Wednesday, March 09, 2011

The con side of composting toilets

We often link to stories about composting toilets that are often distributed in areas that lack sanitation. These toilets store human waste to break down contaminates so it later be used as compost for growing food.

Composting toilets seem like a great idea that everyone can get behind. However, some of those who live in poverty would rather have a flushing toilet like the wealthy. Having the human wastes sit around close by for a couple of years can be a turn off. Plus, some don't like the idea of using human waste as a compost for their food crops.

From the IPS, writer Claire Ngozo takes a look at the con side of composting toilets in Malawi.

Monalissa Nkhonjera, a communications and learning officer for international NGO WaterAid, explains that an average compound in the shanty townships has eight households, but there is usually only one pit latrine.

WaterAid is working in Lilongwe’s slums, implementing an appropriate, water-sensible solution. "We are promoting the construction of eco-san latrines with slabs as a cover for the pit and with either a tin or grass-thatched roof. The walls are made of baked or unbaked bricks."

The eco-sanitation latrines have two pits. Household ash is scattered into the latrine after every visit to the toilet to minimise smell and speed up decomposition. After one pit fills, use switches to the other, and the waste in the full pit is given time to fully decompose into a rich, safe manure.

But Manesi Phiri of Senti, another informal settlement on the outskirts of Lilongwe where WaterAid is promoting them, remains unsatisfied.

"Flush toilets are more convenient. All you need is to flush out the excreta after a visit to the toilet. Pit latrines compound the low status of us poor people. They are very demeaning," she told IPS.
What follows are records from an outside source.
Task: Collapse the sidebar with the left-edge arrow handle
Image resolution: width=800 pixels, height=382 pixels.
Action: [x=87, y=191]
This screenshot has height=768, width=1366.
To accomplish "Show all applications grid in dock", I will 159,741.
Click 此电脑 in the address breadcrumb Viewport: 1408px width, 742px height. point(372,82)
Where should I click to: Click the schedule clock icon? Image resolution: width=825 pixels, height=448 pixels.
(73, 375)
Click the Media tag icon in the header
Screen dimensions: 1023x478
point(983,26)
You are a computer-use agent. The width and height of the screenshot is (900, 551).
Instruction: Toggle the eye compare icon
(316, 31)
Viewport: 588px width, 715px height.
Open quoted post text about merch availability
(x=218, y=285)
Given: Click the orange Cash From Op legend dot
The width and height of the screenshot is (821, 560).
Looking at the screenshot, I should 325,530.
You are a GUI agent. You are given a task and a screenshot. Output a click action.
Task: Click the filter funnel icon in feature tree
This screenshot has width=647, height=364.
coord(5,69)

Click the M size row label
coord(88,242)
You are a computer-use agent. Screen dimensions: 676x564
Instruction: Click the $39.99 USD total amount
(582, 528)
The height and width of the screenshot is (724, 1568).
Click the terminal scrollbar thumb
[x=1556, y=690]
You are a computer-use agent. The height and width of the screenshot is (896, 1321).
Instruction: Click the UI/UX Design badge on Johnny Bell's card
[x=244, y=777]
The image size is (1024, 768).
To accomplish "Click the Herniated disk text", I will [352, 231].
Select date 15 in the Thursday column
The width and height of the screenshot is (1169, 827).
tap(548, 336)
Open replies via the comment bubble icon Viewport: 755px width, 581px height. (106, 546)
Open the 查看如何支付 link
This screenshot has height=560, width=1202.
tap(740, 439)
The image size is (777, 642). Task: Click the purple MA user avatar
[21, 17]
Pit latrines, she said, are a marker of poverty, whereas flush toilets are a status symbol. Phiri also said communities in urban townships do not have much use for the fertiliser that is produced in the eco-sanitation latrines.

"We do not have gardens in our communities and we do not cultivate any crops so we do not need the fertiliser. We cannot sell this kind of fertiliser to city dwellers; they use chemical fertiliser for their kitchen gardens as they find the fertiliser from the latrines disgusting."

Phiri concedes the fertiliser from the eco-san toilets is free of any odor and looks like any other compost; but she insists that people are put off just thinking of where it comes from.

In Lilongwe's informal settlements, people are certainly not rejecting eco-sanitation out of hand, though Makande would also prefer a flush toilet: "But this is just a dream for now. We have to continue to use the pit latrines at our disposal and the eco-san latrines are better than the conventional latrines so we must adopt them," said the man, who works as a night guard in Area 10, one of Lilongwe’s affluent areas.